BCBS Principle Category: Supervisory Review, Tools and Cooperation

BCBS 239 Principle

Description

OFSA Application Catering to the Principle

Principle 12: Review

Supervisors must:

Review bank compliance with principles 1 to 11.

Examine the results of internal and external audits.

Test bank’s data aggregation and reporting capabilities under normal and stress conditions.

This principle is addressed by OFS Data Governance for US Regulatory Reporting.

Principle 13: Remedial Actions and Supervisory Measures

Use of multiple tools for:

Required remedial action

Increased scrutiny

Independent review

Capital add-ons

This principle is addressed by OFS Data Governance for US Regulatory Reporting.

Principle 14: Home/Host cooperation

Supervisors of relevant jurisdictions must cooperate.
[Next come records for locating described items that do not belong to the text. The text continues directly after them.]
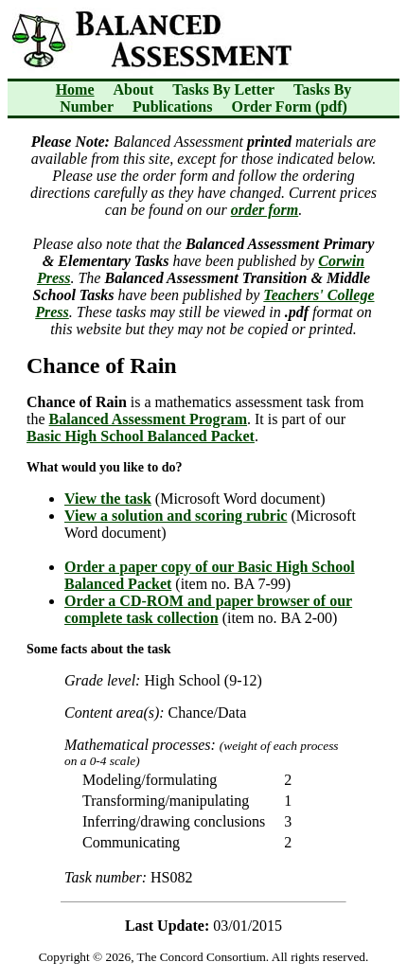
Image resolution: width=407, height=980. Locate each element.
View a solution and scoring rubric (175, 515)
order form (265, 209)
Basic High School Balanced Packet (140, 436)
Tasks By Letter (223, 89)
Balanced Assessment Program (148, 419)
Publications (172, 106)
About (133, 89)
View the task (108, 498)
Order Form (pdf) (290, 106)
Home (75, 89)
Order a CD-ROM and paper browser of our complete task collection (208, 609)
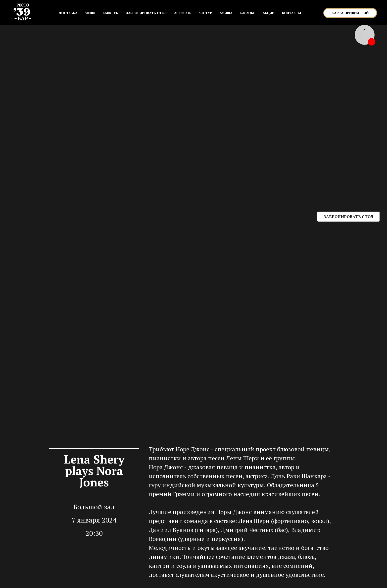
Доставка (68, 13)
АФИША (226, 13)
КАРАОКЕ (247, 13)
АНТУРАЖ (183, 13)
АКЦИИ (269, 13)
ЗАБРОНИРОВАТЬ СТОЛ (146, 13)
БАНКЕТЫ (111, 13)
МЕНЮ (90, 13)
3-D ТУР (205, 13)
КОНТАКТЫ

Information and experience-sharing through bilateral or multilateral dialogue.

 

 

Overview of Data Governance for US Regulatory Reporting

Data Governance for US Regulatory Reporting (DGUSRR) operationalizes the data governance process. The OFSAA DGUSRR enables financial institutions to map multiple data sources to a standard, common business glossary.
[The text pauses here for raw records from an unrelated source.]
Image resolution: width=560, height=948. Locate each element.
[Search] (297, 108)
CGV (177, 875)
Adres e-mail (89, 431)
Additionally, DGUSRR enables you to:         

·        Identify all critical data elements.

·        Track and monitor the data elements from their source to the eventual usage in reporting.
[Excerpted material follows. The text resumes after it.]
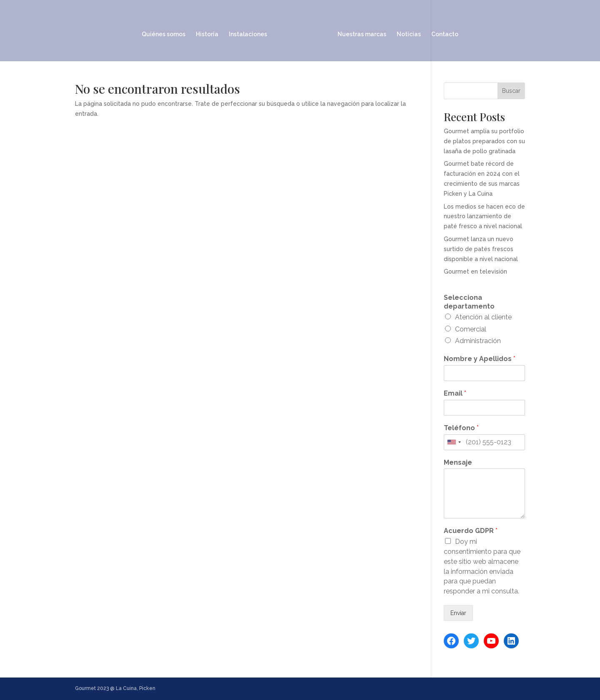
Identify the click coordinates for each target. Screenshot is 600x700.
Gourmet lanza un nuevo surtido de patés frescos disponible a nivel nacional (481, 249)
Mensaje (458, 462)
·        Manage Regulatory submissions.

·        Establish a governance process around the data elements and reporting process to offer greater visibility and increased confidence in the organization for the board of directors and regulators.

·        Consolidate and collaborate across the enterprise providing a truly unified enterprise data management process.

·        The following diagram provides a high-level workflow of the DG application.

Figure 1: Technical Architecture

·         

Description of Data Governance for US Regulatory Reporting page follows This illustration displays Data Governance for US Regulatory Reporting (DGUSRR) operationalizes the data governance process. The OFSAA DGUSRR enables financial institutions to map multiple data sources to a standard, common business glossary.

The content provided to DGUSRR helps the customer to have access to over 20,000 business terms and definitions that form a part of the Metadata Glossary.

Important Features of Data Governance for US Regulatory Reporting

The following are the key features:

·        It provides a business glossary for standardization.

·        Defines operational and quality controls on every data element and monitors the effectiveness of controls.

·        Monitors all key metrics, trends, and variances on data elements.

·        Defines maintain and track regulatory report submissions.

·        Completes data quality dashboards.